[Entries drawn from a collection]

--- Begin ---

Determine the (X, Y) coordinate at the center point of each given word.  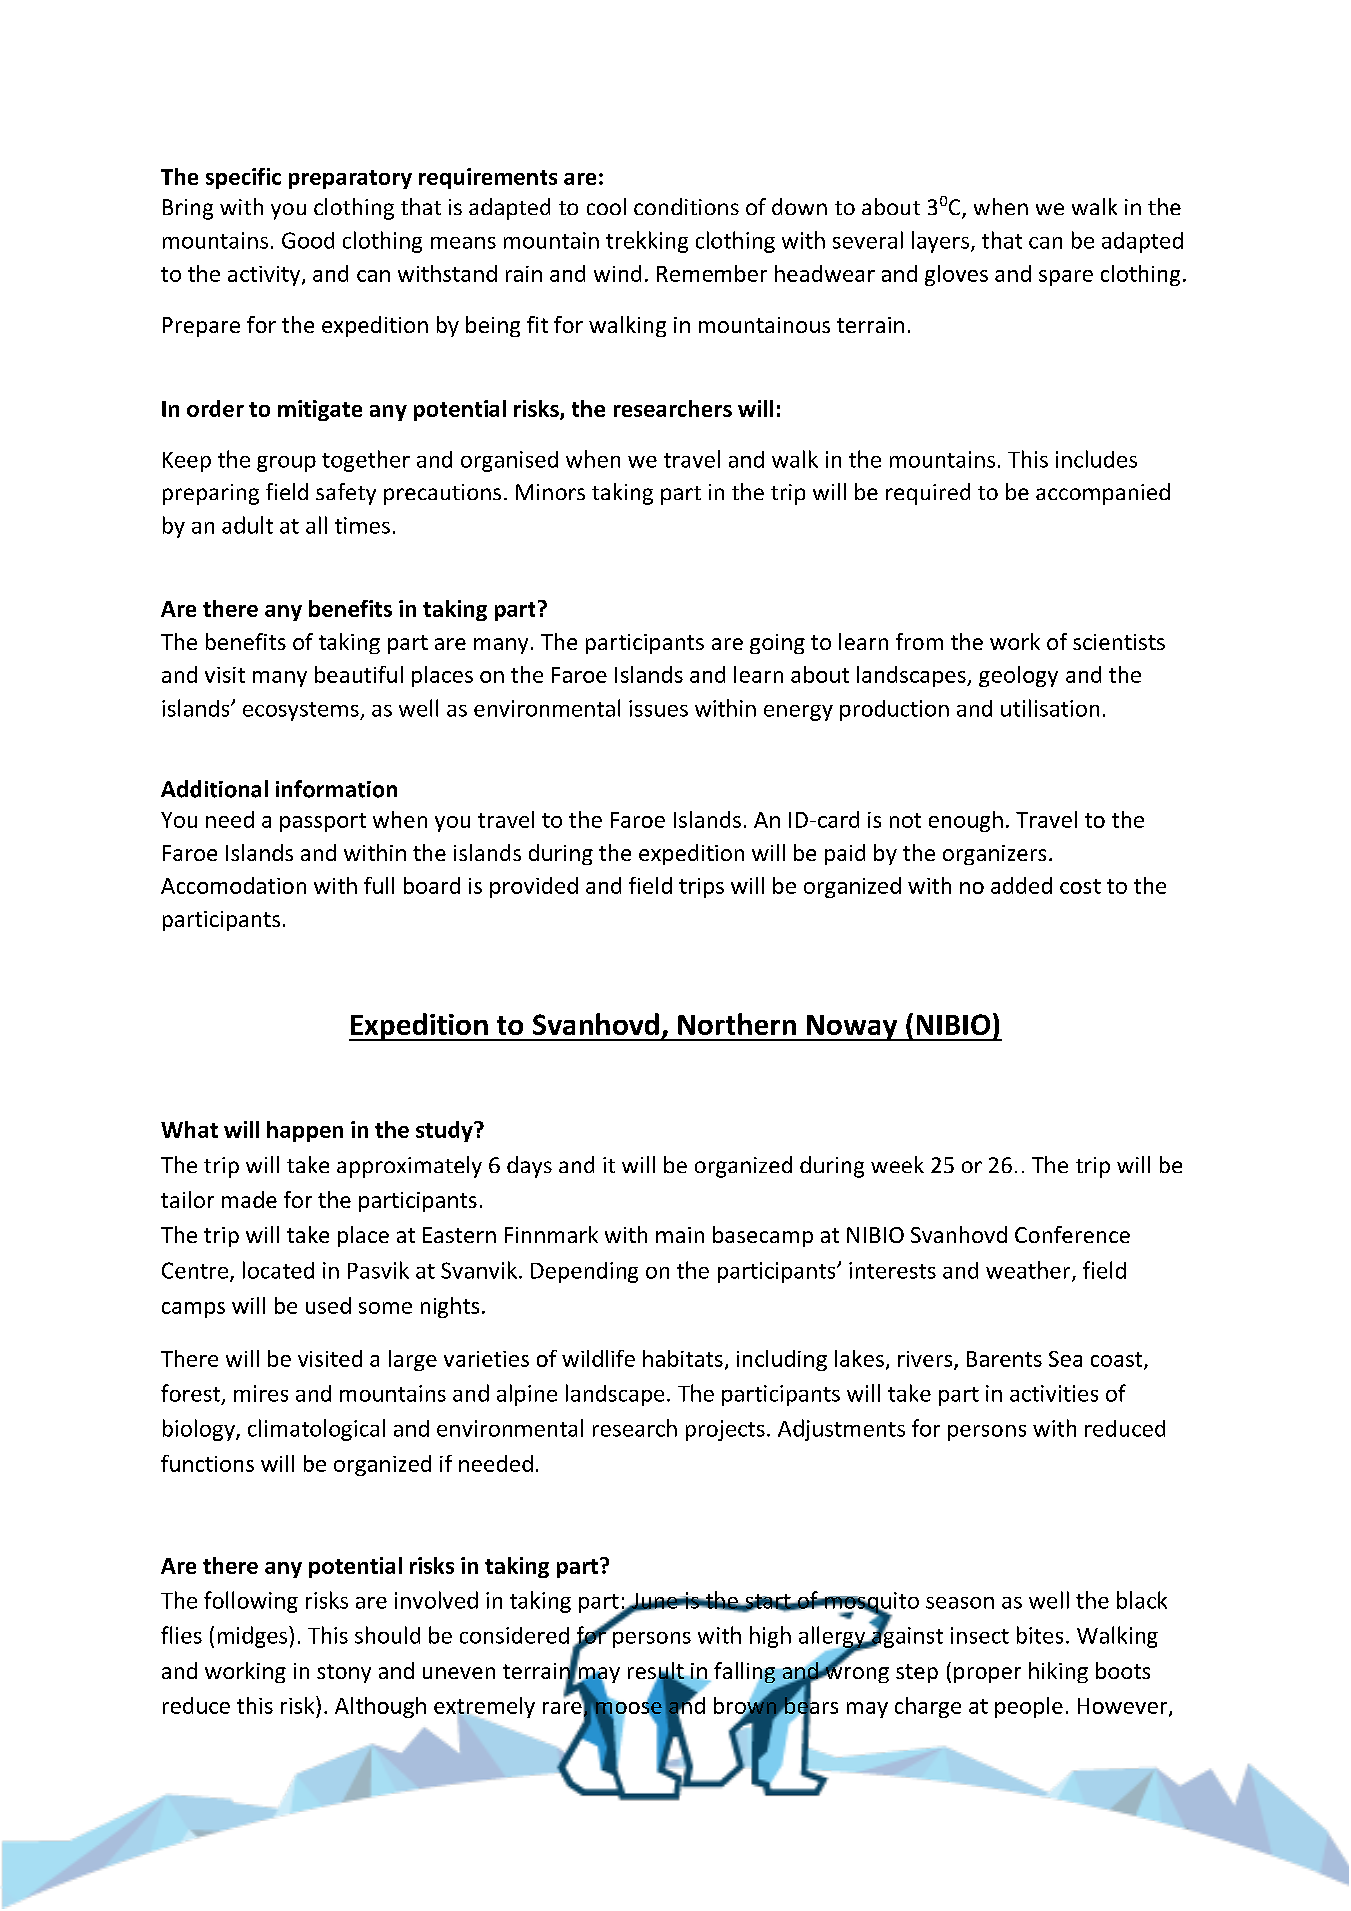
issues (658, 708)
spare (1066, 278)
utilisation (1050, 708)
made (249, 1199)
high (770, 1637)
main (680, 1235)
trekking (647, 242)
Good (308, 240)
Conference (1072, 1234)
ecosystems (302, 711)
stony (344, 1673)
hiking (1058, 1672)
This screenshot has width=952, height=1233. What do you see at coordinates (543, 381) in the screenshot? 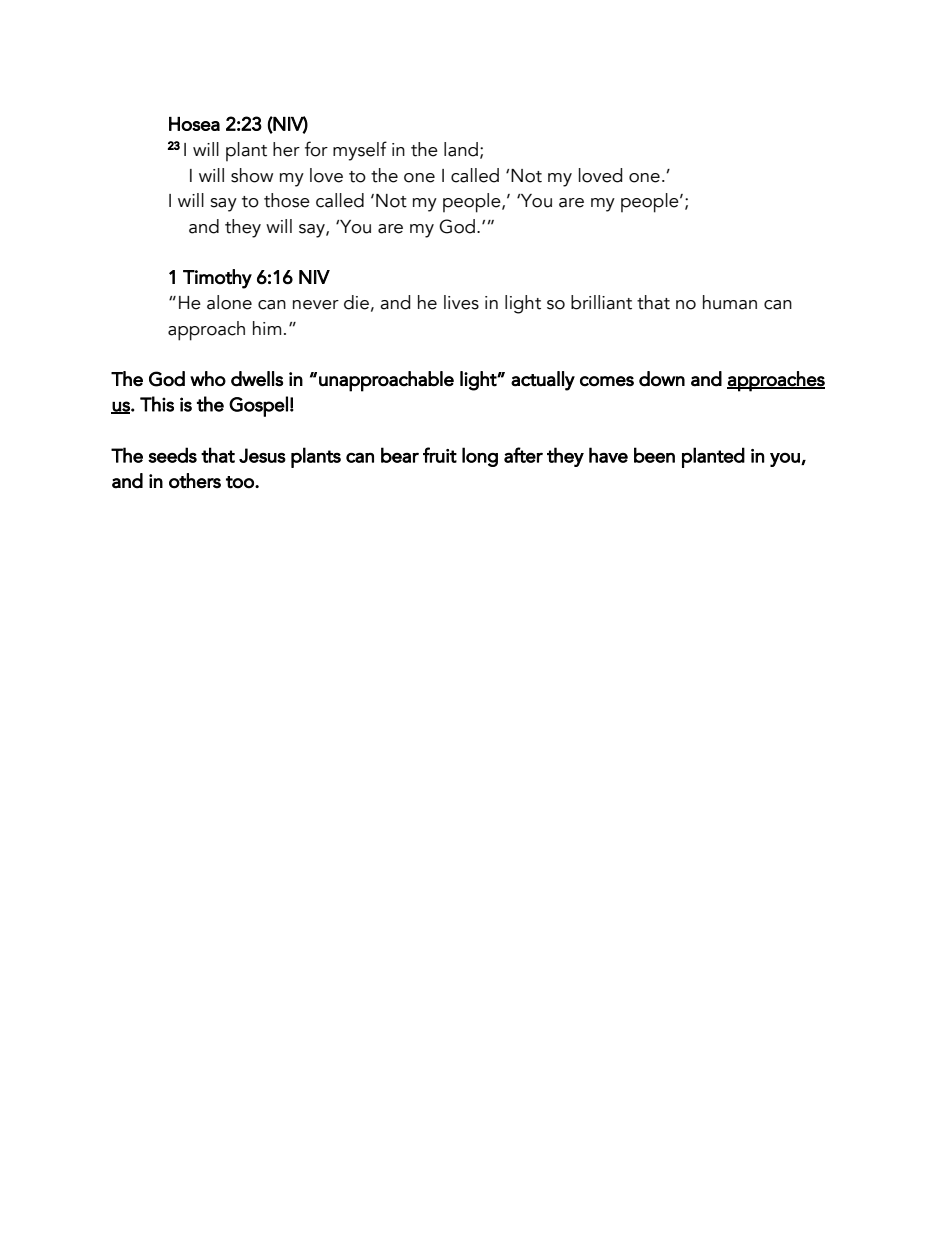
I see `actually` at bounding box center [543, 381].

--- End ---

◆ STATED EXERCISE
Can you copy out, word for word, the lines from the one containing "made (249, 1199)" up to and including the final line, leaving the pictures out?

◆ OUTPUT FOR THIS EXERCISE
made (249, 1199)
high (770, 1637)
main (680, 1235)
trekking (647, 242)
Good (308, 240)
Conference (1072, 1234)
ecosystems (302, 711)
stony (344, 1673)
hiking (1058, 1672)
This screenshot has width=952, height=1233. What do you see at coordinates (543, 381) in the screenshot? 
I see `actually` at bounding box center [543, 381].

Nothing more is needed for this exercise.